What’s Yours is Yours.

You have just bought your new home. It was a long and stressful process, culminating in the day of completion, picking up the keys and moving in. What an ordeal. Take a big sigh of relief, you are now the owner of a new home – you did it! And here’s to the next
chapter in your life.

But how do you own it? Many people will not be able to answer that question, because conveyancing solicitors are not always very good at explaining the different ways that you can own a property as a couple, and the reasons why owning property in joint names, whilst the default, is not always the best way.

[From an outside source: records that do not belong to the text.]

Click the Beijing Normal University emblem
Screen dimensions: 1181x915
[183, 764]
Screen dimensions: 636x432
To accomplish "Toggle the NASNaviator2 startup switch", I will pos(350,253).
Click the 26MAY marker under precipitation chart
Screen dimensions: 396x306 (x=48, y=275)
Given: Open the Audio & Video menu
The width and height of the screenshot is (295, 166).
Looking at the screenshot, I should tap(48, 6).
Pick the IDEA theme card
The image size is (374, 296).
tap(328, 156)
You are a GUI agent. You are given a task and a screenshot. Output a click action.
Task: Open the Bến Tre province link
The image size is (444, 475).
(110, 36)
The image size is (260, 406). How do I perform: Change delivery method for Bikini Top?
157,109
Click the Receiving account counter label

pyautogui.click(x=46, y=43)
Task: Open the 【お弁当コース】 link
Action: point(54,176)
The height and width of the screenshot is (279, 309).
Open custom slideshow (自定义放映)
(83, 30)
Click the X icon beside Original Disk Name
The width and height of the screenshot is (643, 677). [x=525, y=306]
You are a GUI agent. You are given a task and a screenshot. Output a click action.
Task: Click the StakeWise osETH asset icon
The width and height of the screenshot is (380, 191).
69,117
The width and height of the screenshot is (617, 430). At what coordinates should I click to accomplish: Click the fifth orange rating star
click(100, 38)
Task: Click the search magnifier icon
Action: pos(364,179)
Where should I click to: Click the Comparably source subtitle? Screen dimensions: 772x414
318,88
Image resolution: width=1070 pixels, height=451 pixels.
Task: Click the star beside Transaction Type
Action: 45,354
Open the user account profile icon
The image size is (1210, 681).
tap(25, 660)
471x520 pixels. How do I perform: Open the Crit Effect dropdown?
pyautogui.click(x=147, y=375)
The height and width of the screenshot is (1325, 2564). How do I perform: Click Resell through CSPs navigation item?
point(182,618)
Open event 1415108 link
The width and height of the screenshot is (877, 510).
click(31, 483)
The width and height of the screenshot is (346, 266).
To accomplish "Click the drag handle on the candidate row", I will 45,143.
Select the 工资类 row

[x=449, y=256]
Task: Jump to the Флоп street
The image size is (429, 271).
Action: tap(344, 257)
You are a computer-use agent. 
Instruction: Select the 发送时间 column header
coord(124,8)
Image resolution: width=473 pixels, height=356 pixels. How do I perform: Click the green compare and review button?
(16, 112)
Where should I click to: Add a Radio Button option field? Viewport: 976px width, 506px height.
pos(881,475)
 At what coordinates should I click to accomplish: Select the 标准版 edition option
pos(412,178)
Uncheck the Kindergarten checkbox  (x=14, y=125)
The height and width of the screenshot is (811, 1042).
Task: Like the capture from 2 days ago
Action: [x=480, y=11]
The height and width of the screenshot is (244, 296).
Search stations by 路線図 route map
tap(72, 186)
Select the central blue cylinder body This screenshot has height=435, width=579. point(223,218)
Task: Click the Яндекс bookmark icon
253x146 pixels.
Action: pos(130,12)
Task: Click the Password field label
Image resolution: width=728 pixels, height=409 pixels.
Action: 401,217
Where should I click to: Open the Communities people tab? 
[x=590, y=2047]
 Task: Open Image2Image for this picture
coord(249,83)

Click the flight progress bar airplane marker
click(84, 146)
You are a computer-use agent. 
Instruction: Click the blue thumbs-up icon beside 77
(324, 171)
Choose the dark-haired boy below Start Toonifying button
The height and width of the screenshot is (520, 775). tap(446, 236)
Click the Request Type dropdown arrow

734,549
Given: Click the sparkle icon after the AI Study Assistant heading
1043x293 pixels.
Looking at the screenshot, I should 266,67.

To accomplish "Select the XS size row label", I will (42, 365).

So, what does home ownership have to do with estate planning and why is it so important when it come to writing your will? Everything, that’s what. I often find myself explaining this to solicitors because I want them to make their clients aware of the consequences of choosing
i) Joint Ownership, or
ii) Tenants in Common ownership when it comes to estate planning.

The law of Survivorship – when you own something jointly this means that together a couple owns 100%, and the law of survivorship means that when one person dies the survivor automatically inherits the deceased’s share of the property. This happens even without being included in a will. Great if you don’t have a will and you want your spouse or partner to inherit your home on your death, but this does rule out any other options for estate planning and brings the full value of the property into the survivor’s estate, which may not be helpful in the longer term. It is also not very clever to think that you don’t need a will!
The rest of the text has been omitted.